Considering we were missing four starters, and that we missed MacPhail's ability to pick the right pass in midfield to set up attacks, and that Spurs set out to be difficult to beat, we did alright.

We'll need to be less profligate in front of goal next week.

Harry keeps his Kewell - Nick Callow

Copy from Football Unlimited of 13/02/2000.

The babes are in the hood, Manchester United's neighbourhood to be precise, and they are not going away without a fight. This win secured by Harry Kewell's tenth goal of the season leaves Leeds just three points behind the Premiership leaders from Old Trafford.

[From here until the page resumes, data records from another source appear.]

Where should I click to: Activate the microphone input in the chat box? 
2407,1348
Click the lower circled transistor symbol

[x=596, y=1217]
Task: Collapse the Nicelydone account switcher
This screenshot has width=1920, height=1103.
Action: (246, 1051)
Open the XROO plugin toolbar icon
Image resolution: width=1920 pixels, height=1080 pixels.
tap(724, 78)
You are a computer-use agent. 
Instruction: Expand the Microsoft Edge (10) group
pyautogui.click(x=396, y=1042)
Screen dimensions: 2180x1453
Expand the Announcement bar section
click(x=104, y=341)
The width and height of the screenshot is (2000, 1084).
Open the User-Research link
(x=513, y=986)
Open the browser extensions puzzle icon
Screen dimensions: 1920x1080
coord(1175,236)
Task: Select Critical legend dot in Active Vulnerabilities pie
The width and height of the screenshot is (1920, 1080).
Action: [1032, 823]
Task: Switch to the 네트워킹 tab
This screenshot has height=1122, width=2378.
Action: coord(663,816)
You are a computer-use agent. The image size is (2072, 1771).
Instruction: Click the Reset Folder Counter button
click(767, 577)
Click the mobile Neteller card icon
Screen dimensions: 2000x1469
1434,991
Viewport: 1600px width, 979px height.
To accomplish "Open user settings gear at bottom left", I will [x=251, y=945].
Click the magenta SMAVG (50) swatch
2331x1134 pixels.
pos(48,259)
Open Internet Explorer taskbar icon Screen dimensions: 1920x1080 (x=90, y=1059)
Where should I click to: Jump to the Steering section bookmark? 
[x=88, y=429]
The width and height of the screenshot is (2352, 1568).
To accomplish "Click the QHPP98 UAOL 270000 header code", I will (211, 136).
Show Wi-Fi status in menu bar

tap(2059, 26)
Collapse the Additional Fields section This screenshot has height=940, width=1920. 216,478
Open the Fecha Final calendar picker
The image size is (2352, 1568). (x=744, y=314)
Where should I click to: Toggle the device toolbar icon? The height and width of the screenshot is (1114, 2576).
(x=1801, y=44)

And guess who is coming to play with David O'Leary's babies next Sunday morning - Manchester United, of course. O'Leary still insists on referring to his young players as being barely out of kindergarten, but the way they survived this ill-tempered match showed they can last the course and mix it with the big boys.

When Leeds are snarling, the whole of Elland Road snarls too and it will again be the place to be next weekend.

© Guardian Media Group plc

O'Leary talks up a title fight - Ian Ross

Copy from Football Unlimited of 13/02/2000.

As David O'Leary ponders those imminent decisions which will shape both his own and his team's short-term destiny, he would be well advised to adopt the fatalistic, almost whimsical, demeanour of the last manager to take Leeds to a league title.

Howard Wilkinson, for all his image as some sort of befuddled extra from an Alan Bennett play, and the personification of Yorkshire stubbornness, never had any problem in spotting the enemy.

In good times and bad Wilkinson never once hesitated to point the finger in the general direction of the opposition when asked to list the hurdles in front of his own team. From his perspective it was all so very simple: the problem was always the quality of the other guy's players. That was the harsh, undeniable fact, everything else was supposition or fantasy.